Je n'aurai jamais vu nulle part qu'à Moscou un assortiment aussi grand de voitures venant de toutes les parties du monde. Quand on observe et qu'on ajoute à ça les poids lourds et utilitaires, on voit rassemblé tout l'éventail de la locomotion mondiale. Il est vrai que j'habite à la campagne et, comme je ne me déplace pas si souvent il se peut que mon jugement soit légèrement faussé. Je ne suis pas en train de dire qu'il ne roule que des belles et neuves, pas vrai, mais beaucoup font envie. Et d'évidence, les Russes sont friands de belles bagnoles. Ils ont un côté très consommateur. Je ne nommerai pas trop de marques, ce serait un peu fastidieux. Je mentionnerai seulement Tesla, Cadillac, toutes les allemandes, Skoda, Peugeot et tous les modèles asiatiques, y compris les chinois. J'ai pris quelques photos. Comme dans bien d'autres grandes il y a ces autos à la demande, du genre "commune auto", et des bicyclettes électriques qui semblent être là pour tout le monde, moyennant inscription et paiement à la carte, si j'ai bien compris l'affaire. Il y en a beaucoup. Bref, sans parler du matériel lourd et utilitaire qui circulent aussi, tout l'éventail de la locomotion a son petit créneau à Moscou.

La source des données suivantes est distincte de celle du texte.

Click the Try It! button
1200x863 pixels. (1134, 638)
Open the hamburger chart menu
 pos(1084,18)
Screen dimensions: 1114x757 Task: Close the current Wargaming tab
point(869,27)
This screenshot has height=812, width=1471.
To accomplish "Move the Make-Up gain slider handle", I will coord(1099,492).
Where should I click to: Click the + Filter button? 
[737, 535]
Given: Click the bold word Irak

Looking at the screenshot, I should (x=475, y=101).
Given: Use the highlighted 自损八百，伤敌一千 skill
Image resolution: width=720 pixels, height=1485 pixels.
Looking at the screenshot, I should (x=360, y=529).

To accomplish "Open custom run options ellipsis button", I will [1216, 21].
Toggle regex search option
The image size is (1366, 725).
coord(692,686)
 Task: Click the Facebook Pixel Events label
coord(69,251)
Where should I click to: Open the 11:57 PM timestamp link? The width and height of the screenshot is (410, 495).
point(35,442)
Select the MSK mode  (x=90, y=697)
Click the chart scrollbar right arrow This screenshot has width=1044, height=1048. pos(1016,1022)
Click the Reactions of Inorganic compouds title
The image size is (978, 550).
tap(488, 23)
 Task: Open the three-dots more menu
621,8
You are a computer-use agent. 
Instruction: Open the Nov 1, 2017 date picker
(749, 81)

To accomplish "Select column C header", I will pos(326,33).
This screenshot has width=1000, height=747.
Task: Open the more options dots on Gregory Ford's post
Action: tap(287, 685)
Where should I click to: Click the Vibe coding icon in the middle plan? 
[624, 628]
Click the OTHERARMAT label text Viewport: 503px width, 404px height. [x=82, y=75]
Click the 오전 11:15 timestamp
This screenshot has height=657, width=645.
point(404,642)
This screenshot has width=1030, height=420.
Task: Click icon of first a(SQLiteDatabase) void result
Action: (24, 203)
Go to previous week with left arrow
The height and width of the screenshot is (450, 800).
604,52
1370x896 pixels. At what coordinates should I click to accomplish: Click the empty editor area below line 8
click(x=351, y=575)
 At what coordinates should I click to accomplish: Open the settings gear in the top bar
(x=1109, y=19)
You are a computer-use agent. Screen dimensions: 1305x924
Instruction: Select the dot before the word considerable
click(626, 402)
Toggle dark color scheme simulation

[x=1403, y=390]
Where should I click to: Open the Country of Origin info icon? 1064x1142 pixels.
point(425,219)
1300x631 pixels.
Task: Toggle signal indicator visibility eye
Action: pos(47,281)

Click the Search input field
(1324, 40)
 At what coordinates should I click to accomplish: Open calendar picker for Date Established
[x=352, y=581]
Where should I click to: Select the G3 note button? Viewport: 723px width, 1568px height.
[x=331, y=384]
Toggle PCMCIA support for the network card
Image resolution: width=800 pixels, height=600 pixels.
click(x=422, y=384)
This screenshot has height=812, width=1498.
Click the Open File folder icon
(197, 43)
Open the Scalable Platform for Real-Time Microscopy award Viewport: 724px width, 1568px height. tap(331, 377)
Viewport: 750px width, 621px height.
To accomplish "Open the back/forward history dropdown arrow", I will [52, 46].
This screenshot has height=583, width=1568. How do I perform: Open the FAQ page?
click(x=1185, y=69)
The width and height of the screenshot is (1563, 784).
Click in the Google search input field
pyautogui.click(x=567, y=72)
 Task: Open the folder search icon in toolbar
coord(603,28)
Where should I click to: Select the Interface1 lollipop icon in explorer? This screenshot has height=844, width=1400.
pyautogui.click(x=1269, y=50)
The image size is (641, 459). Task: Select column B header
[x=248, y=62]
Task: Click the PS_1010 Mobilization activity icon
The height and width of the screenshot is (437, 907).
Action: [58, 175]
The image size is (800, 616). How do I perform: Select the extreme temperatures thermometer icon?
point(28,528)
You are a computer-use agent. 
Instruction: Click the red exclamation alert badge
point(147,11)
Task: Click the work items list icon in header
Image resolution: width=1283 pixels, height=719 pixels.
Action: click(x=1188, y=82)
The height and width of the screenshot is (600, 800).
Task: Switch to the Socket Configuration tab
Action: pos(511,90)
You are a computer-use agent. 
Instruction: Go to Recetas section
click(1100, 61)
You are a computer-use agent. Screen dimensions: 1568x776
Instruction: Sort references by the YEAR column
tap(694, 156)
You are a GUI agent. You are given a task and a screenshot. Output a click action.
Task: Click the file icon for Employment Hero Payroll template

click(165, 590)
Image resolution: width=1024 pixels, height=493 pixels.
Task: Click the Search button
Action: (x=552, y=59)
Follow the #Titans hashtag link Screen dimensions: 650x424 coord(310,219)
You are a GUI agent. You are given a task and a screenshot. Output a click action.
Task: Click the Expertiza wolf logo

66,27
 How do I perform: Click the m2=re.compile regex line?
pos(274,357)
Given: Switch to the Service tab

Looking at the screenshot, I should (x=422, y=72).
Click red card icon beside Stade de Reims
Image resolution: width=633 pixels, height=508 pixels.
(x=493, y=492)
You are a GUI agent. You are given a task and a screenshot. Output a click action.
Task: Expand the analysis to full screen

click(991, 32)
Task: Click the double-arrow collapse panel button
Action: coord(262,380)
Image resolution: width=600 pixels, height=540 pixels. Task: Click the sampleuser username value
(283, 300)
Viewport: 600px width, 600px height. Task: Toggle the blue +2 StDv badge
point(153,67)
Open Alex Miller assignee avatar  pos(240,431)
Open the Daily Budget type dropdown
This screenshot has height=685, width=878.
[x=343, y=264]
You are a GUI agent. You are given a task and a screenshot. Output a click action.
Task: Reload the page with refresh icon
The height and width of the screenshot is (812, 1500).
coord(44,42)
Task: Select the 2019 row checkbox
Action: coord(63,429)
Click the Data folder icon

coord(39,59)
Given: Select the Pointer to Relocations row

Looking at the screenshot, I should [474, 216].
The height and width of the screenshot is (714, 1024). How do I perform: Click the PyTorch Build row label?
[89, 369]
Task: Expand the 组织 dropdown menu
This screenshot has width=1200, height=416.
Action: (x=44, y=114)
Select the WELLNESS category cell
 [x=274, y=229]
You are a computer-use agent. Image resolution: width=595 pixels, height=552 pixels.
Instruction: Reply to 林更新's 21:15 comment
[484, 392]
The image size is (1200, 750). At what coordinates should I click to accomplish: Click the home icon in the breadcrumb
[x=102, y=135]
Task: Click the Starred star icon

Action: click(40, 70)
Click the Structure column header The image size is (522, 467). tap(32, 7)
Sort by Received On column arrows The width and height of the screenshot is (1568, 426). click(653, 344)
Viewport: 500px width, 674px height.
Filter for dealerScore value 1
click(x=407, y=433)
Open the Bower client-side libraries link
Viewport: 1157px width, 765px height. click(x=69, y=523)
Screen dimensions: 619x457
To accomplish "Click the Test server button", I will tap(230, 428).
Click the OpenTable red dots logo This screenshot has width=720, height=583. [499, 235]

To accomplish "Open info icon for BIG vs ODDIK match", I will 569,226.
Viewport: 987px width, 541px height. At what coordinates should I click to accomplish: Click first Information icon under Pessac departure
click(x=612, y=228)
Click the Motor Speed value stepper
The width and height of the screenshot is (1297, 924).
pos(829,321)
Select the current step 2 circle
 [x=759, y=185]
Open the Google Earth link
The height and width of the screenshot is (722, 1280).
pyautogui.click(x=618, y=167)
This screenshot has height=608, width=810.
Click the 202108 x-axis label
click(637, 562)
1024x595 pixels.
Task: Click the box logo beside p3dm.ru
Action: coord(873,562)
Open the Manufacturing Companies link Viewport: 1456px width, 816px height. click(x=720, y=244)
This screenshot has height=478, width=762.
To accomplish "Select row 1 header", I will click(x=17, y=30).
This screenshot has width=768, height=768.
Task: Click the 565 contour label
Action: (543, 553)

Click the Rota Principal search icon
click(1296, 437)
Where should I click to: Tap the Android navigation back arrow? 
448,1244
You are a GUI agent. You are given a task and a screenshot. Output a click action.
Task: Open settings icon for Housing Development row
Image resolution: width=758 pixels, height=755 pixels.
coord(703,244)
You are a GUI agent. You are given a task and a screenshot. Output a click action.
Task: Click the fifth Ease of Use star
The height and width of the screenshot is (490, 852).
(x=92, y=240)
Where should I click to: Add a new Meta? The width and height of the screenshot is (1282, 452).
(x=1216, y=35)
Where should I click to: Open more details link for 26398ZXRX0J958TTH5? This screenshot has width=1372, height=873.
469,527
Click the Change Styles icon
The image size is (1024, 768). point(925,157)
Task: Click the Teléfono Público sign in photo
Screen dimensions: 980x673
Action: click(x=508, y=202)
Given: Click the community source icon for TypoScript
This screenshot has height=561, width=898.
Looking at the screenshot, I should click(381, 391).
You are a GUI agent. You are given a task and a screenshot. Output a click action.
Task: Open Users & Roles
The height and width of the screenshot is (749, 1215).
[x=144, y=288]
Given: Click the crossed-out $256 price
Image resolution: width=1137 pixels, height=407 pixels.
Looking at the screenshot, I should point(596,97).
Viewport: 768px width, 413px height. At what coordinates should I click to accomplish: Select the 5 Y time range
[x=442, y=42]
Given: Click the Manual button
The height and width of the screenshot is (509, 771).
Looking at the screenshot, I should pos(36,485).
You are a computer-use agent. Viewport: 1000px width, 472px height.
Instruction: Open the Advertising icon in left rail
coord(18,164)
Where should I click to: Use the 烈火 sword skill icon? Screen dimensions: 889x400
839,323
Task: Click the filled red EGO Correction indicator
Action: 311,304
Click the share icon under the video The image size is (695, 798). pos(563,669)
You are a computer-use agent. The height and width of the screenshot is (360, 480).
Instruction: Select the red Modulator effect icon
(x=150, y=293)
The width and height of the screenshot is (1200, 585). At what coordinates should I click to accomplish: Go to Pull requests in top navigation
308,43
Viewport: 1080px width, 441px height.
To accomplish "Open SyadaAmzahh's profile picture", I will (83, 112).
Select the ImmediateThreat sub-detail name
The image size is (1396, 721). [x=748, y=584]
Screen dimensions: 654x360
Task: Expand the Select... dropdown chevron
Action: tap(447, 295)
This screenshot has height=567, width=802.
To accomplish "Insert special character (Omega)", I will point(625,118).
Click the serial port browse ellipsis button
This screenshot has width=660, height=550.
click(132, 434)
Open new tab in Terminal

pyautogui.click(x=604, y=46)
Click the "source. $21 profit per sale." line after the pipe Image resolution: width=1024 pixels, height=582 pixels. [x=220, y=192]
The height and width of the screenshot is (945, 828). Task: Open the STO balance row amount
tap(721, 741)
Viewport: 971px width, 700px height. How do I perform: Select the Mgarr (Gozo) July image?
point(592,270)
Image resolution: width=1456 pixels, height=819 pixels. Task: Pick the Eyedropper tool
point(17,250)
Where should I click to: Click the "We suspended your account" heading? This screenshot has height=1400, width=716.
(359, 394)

Moscou n'est pas la Russie, c'est comme dire que Montréal n'efface pas Saint glin-glin. Les disparités régionales sont à la grandeur du pays, considérables. En dehors de Moscou et Saint-Pétersbourg, les deux villes phares, des pôles de développement répartis sur le territoire sont en construction pour garder en région des populations qui voudraient, faute d'avenir palpable partir pour Moscou. C'est une histoire que nous connaissons aussi chez-nous. Je tiens ça de mon ami franco-russe qui revient de Omsk, une ville du Sud de la Sibérie. Il faut savoir qu'il n'y a pas en Russie de filet de sécurité sociale qui vous tient par la main du berceau jusqu'au trépas. L'hospitalisation est couverte mais pas les médicaments, certains s'en privent. J'ai vu déjà dans des reportages des villages isolés qui ne paient pas de mine. Autrement dit pauvre comme avant, comme si le temps s'y était arrêté.